Etichetta discografica: Alfa Music

Anno produzione: 2016

Un disco dal sapore mediterraneo che si sposa con il latin jazz e con quegli echi lontani provenienti dall’America Latina. Queste le caratteristiche principali del quartetto GB Project che ha recentemente dato vita al disco In The Bloom pubblicato dall’etichetta Alfa Music. La formazione è composta da Alessandro Scala al sax soprano Gilberto Mazzotti al pianoforte, Piero Simoncini al contrabbasso, Michele Iaia alla batteria con la speciale partecipazione in qualità di special guest di Simone Zanchini all’accordion. Il disco, i cui brani sono stati composti da Mazzotti, si apre con la traccia Sei otto in cui spiccano la cantabilità, l’eleganza ed il lirismo del sax soprano di Scala. La seconda traccia, invece, intitolata Savor mette in evidenza un piacevole contrasto tra un tempo sincopato ed incalzante con una melodia dalla pronuncia latineggiante. Dal sapore più mediterraneo è Waltz of You dove l’accordion di Zanchini disegna eleganti e struggenti melodie che ben si legano con un andamento placido e rilassato. Con un ritmo incalzante si presenta, invece, Funk Joy, quarto brano del disco che spicca per una melodia dall’elevata cantabilità e per un andamento carico di groove. La quinta composizione, dal titolo Salsa Marina, ritorna ad un tempo decisamente più latineggiante, mentre con Light la band torna a strizzare l’occhio al tango argentino e alla musica di stampo più popolare.

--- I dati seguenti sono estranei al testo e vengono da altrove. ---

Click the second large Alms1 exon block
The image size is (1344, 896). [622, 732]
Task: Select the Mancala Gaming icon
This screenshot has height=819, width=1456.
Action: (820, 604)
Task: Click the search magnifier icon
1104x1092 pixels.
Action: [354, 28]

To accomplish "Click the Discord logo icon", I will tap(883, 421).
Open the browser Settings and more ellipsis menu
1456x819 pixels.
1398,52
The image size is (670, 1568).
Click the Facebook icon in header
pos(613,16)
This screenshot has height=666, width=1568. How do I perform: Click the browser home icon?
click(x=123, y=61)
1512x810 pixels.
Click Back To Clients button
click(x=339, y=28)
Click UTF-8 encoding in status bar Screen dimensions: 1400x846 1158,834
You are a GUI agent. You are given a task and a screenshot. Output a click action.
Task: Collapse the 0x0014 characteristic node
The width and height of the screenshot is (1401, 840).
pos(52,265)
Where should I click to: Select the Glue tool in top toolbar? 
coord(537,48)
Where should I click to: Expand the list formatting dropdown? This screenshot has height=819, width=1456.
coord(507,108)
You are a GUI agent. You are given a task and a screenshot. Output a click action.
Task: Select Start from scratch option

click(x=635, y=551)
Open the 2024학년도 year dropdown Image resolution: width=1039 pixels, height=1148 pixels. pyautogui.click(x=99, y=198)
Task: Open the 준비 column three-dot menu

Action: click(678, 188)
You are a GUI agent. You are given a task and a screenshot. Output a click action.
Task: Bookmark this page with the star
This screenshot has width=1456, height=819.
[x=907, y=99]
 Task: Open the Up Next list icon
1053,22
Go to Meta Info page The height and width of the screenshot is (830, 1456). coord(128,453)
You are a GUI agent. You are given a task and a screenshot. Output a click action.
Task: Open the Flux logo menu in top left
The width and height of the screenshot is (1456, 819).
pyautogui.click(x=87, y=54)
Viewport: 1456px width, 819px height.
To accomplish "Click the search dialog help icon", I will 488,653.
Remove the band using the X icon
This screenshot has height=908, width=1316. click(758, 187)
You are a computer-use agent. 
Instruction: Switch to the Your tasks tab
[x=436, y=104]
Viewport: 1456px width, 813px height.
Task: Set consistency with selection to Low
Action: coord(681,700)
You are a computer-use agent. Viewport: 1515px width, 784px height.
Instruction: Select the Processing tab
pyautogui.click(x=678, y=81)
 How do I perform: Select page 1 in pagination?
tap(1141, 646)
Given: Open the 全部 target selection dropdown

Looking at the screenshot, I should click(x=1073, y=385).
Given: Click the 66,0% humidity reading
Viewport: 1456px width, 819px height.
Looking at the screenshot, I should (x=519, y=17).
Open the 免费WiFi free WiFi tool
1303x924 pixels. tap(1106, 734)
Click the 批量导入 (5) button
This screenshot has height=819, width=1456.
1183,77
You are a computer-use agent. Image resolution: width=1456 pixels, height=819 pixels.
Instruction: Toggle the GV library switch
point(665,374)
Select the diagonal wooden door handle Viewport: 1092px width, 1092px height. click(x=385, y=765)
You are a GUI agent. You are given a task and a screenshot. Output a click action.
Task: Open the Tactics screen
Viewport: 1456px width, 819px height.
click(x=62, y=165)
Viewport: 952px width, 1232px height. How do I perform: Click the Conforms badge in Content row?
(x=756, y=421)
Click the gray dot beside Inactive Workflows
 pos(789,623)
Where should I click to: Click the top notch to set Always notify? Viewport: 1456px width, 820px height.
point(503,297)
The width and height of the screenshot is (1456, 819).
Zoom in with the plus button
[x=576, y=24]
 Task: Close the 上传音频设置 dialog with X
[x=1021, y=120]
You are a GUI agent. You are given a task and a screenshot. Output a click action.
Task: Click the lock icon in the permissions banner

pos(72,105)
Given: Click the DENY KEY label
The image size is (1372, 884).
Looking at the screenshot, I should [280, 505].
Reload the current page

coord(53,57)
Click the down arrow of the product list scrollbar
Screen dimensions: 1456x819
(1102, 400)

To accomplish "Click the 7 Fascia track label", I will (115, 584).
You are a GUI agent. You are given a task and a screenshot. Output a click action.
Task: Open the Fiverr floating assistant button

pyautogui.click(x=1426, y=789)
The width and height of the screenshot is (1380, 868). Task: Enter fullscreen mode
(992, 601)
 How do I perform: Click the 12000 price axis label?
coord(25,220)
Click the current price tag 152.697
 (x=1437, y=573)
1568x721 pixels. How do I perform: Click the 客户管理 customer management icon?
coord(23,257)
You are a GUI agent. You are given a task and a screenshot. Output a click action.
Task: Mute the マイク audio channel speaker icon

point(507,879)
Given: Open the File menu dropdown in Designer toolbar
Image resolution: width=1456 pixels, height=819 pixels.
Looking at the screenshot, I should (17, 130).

In the Bloom, invece, title track che chiude l’album rappresenta bene l’anima della band racchiudendo alcuni dei linguaggi che fanno parte del disco, dal bebop al latin jazz. Un disco assai gradevole, insomma, fatto di piacevoli contrasti fra linguaggi che si fondono con eleganza, intelligenza e dove l’estro del singolo è sempre al servizio del lavoro d’insieme.